Over the past 180 years, battle-weary soldiers, migrants and proud farming families have ploughed sinew and sweat into the land to help feed Australia and the world.
We’ve endured the worst nature could dish out - floods, plagues and suffocating droughts.
But rarely have we faced a graver threat to our way of life than the natural disaster currently on our doorstep.
This wretched drought has stripped water from dams, pasture from paddocks and hope from even the most optimistic.
Its tentacles have reached every corner of our communities, shaking business confidence, decimating rural land prices and creating a mental health crisis.
We know you can’t make it rain - but you can help ease the pain.

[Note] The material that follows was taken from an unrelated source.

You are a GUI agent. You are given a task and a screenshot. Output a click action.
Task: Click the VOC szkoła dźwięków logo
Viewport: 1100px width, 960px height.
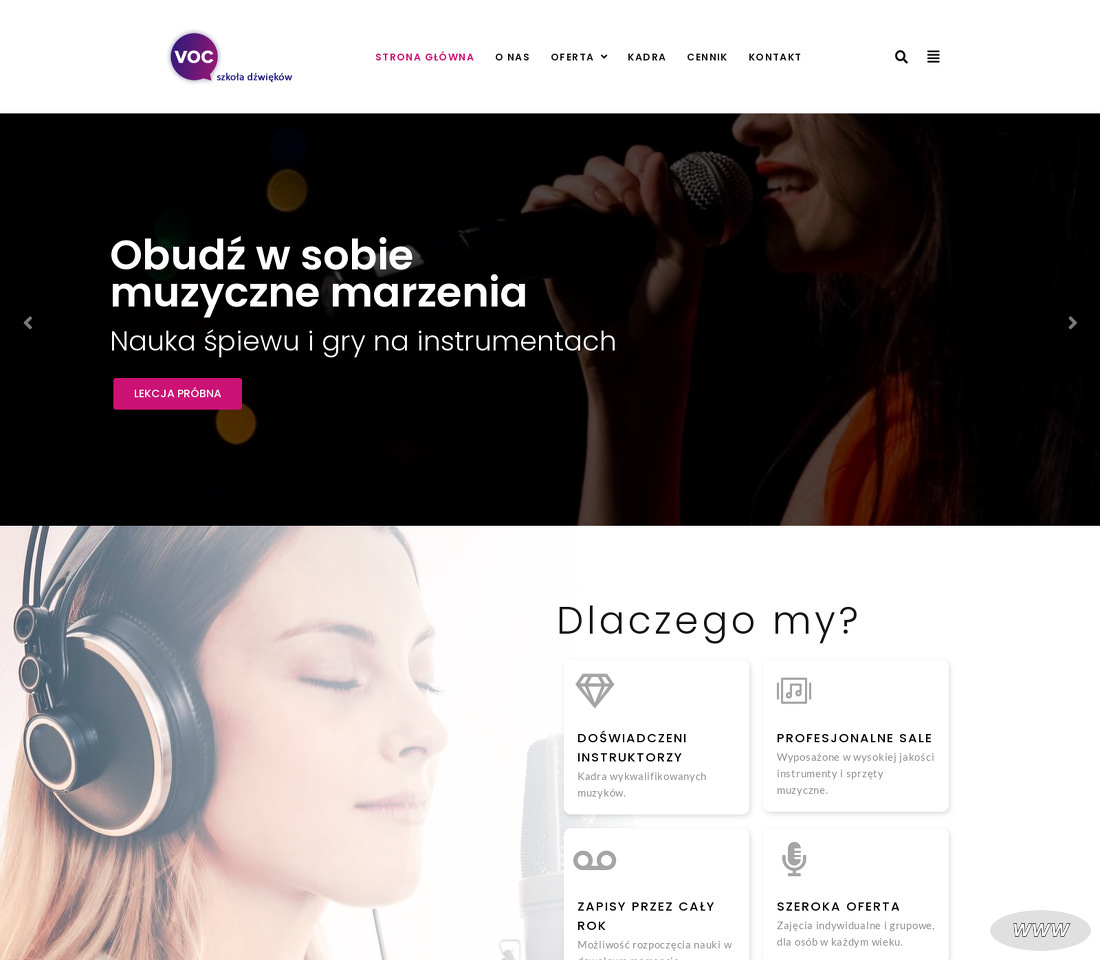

Only you have the power to declare our region in drought, a fact as clear as the cracks in the ground and the scorched-brown paddocks.
This declaration should have come weeks - if not months - ago and will unlock desperately needed funds for our farmers.
When you visit our region, you will come face-to-face with communities uncertain in their future but united in their purpose.
You will hear the stories and feel the anguish of people like Daniel Knapman, a fourth-generation Kelvin farmer who grows wheat, sorghum and cotton and raises beef.
Can you look into the eyes of his children and say their family does not deserve drought support?
Farming is our future; families like the Knapmans are our future.
And no one - least of all a government put in power to serve us - should be able to take that away.